TASK PROMPT
Retype the listing exactly, so that the copy matches it line for line.

DATA FOR REVIEW
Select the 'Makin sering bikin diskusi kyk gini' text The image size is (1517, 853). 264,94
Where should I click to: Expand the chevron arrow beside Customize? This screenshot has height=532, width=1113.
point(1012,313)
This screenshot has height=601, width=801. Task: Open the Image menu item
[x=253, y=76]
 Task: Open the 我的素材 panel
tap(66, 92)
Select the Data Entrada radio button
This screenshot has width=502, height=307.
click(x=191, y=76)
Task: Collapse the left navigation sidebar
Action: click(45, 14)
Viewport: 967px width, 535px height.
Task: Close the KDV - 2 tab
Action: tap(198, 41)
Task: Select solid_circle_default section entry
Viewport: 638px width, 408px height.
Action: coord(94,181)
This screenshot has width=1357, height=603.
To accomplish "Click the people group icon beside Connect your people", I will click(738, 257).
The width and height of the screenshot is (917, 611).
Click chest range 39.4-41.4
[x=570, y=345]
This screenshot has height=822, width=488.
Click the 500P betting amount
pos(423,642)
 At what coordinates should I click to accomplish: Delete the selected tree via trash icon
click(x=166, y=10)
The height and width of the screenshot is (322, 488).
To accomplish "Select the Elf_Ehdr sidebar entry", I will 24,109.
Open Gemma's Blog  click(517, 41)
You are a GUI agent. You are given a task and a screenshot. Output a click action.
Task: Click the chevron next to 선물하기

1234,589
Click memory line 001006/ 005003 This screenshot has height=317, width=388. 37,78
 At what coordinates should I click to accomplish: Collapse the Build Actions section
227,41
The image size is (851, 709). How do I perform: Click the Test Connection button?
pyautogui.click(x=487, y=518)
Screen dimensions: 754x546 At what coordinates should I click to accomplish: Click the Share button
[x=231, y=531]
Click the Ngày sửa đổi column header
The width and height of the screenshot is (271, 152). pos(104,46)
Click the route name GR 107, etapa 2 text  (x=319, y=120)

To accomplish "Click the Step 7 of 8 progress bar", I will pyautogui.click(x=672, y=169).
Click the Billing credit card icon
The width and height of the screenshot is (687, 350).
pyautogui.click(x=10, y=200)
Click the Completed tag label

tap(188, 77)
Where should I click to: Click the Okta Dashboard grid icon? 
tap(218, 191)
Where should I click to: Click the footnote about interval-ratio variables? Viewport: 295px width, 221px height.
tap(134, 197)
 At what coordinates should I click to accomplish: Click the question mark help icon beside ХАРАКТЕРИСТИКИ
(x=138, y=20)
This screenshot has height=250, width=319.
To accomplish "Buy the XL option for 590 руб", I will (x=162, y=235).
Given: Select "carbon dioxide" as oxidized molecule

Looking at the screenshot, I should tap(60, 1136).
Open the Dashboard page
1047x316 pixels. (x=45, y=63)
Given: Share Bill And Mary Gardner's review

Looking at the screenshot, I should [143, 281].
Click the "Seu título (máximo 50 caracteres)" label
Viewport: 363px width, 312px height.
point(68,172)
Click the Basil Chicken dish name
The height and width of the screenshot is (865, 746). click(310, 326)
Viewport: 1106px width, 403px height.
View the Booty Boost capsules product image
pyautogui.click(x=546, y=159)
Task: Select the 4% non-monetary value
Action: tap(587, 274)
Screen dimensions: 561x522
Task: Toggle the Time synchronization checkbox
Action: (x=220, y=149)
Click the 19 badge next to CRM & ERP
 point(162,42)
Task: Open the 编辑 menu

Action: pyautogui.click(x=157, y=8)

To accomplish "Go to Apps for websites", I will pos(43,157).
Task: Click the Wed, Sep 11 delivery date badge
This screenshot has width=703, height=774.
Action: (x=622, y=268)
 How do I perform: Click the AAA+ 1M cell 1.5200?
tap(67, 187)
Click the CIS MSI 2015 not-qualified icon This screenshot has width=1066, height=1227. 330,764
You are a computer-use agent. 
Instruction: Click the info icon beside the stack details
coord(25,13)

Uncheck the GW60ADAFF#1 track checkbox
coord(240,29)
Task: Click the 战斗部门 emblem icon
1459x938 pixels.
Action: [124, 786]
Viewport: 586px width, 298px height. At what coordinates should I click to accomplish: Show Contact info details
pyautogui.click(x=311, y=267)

WORKED SOLUTION
Select the 'Makin sering bikin diskusi kyk gini' text The image size is (1517, 853). 264,94
Where should I click to: Expand the chevron arrow beside Customize? This screenshot has height=532, width=1113.
point(1012,313)
This screenshot has height=601, width=801. Task: Open the Image menu item
[x=253, y=76]
 Task: Open the 我的素材 panel
tap(66, 92)
Select the Data Entrada radio button
This screenshot has width=502, height=307.
click(x=191, y=76)
Task: Collapse the left navigation sidebar
Action: click(45, 14)
Viewport: 967px width, 535px height.
Task: Close the KDV - 2 tab
Action: tap(198, 41)
Task: Select solid_circle_default section entry
Viewport: 638px width, 408px height.
Action: coord(94,181)
This screenshot has width=1357, height=603.
To accomplish "Click the people group icon beside Connect your people", I will click(738, 257).
The width and height of the screenshot is (917, 611).
Click chest range 39.4-41.4
[x=570, y=345]
This screenshot has height=822, width=488.
Click the 500P betting amount
pos(423,642)
 At what coordinates should I click to accomplish: Delete the selected tree via trash icon
click(x=166, y=10)
The height and width of the screenshot is (322, 488).
To accomplish "Select the Elf_Ehdr sidebar entry", I will 24,109.
Open Gemma's Blog  click(517, 41)
You are a GUI agent. You are given a task and a screenshot. Output a click action.
Task: Click the chevron next to 선물하기

1234,589
Click memory line 001006/ 005003 This screenshot has height=317, width=388. 37,78
 At what coordinates should I click to accomplish: Collapse the Build Actions section
227,41
The image size is (851, 709). How do I perform: Click the Test Connection button?
pyautogui.click(x=487, y=518)
Screen dimensions: 754x546 At what coordinates should I click to accomplish: Click the Share button
[x=231, y=531]
Click the Ngày sửa đổi column header
The width and height of the screenshot is (271, 152). pos(104,46)
Click the route name GR 107, etapa 2 text  (x=319, y=120)

To accomplish "Click the Step 7 of 8 progress bar", I will pyautogui.click(x=672, y=169).
Click the Billing credit card icon
The width and height of the screenshot is (687, 350).
pyautogui.click(x=10, y=200)
Click the Completed tag label

tap(188, 77)
Where should I click to: Click the Okta Dashboard grid icon? 
tap(218, 191)
Where should I click to: Click the footnote about interval-ratio variables? Viewport: 295px width, 221px height.
tap(134, 197)
 At what coordinates should I click to accomplish: Click the question mark help icon beside ХАРАКТЕРИСТИКИ
(x=138, y=20)
This screenshot has height=250, width=319.
To accomplish "Buy the XL option for 590 руб", I will (x=162, y=235).
Given: Select "carbon dioxide" as oxidized molecule

Looking at the screenshot, I should tap(60, 1136).
Open the Dashboard page
1047x316 pixels. (x=45, y=63)
Given: Share Bill And Mary Gardner's review

Looking at the screenshot, I should [143, 281].
Click the "Seu título (máximo 50 caracteres)" label
Viewport: 363px width, 312px height.
point(68,172)
Click the Basil Chicken dish name
The height and width of the screenshot is (865, 746). click(310, 326)
Viewport: 1106px width, 403px height.
View the Booty Boost capsules product image
pyautogui.click(x=546, y=159)
Task: Select the 4% non-monetary value
Action: tap(587, 274)
Screen dimensions: 561x522
Task: Toggle the Time synchronization checkbox
Action: (x=220, y=149)
Click the 19 badge next to CRM & ERP
 point(162,42)
Task: Open the 编辑 menu

Action: pyautogui.click(x=157, y=8)

To accomplish "Go to Apps for websites", I will pos(43,157).
Task: Click the Wed, Sep 11 delivery date badge
This screenshot has width=703, height=774.
Action: (x=622, y=268)
 How do I perform: Click the AAA+ 1M cell 1.5200?
tap(67, 187)
Click the CIS MSI 2015 not-qualified icon This screenshot has width=1066, height=1227. 330,764
You are a computer-use agent. 
Instruction: Click the info icon beside the stack details
coord(25,13)

Uncheck the GW60ADAFF#1 track checkbox
coord(240,29)
Task: Click the 战斗部门 emblem icon
1459x938 pixels.
Action: [124, 786]
Viewport: 586px width, 298px height. At what coordinates should I click to accomplish: Show Contact info details
pyautogui.click(x=311, y=267)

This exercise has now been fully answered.